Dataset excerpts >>
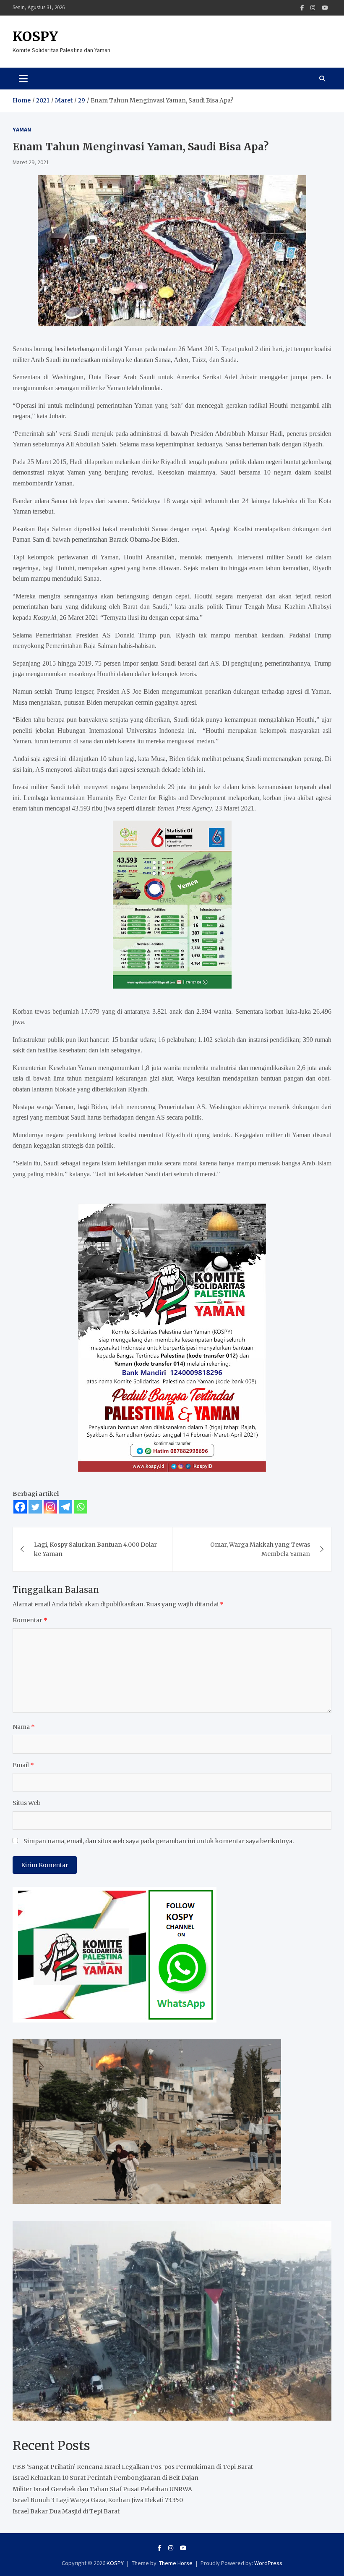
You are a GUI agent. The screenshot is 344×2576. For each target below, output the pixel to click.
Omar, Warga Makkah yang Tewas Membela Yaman (260, 1549)
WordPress (268, 2563)
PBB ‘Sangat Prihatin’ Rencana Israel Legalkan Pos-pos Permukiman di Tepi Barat (133, 2467)
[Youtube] (324, 7)
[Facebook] (302, 7)
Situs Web (27, 1803)
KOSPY (35, 36)
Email (23, 1765)
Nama (24, 1727)
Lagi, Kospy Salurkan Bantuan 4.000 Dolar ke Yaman (95, 1549)
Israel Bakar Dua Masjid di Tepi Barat (66, 2511)
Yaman (22, 129)
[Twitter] (35, 1507)
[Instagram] (312, 7)
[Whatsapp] (80, 1507)
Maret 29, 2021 (31, 162)
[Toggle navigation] (23, 78)
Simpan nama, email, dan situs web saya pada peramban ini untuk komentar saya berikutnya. (158, 1841)
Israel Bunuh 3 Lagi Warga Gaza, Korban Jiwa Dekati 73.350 (98, 2500)
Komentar (30, 1620)
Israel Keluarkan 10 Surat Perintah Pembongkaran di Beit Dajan (105, 2478)
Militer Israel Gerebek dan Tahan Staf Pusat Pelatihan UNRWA (102, 2489)
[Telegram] (65, 1507)
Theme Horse (176, 2563)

Try it >>
Report each line in the entries where the string "Yaman" occurs.

Task output >>
Omar, Warga Makkah yang Tewas Membela Yaman (260, 1549)
Lagi, Kospy Salurkan Bantuan 4.000 Dolar ke Yaman (95, 1549)
Yaman (22, 129)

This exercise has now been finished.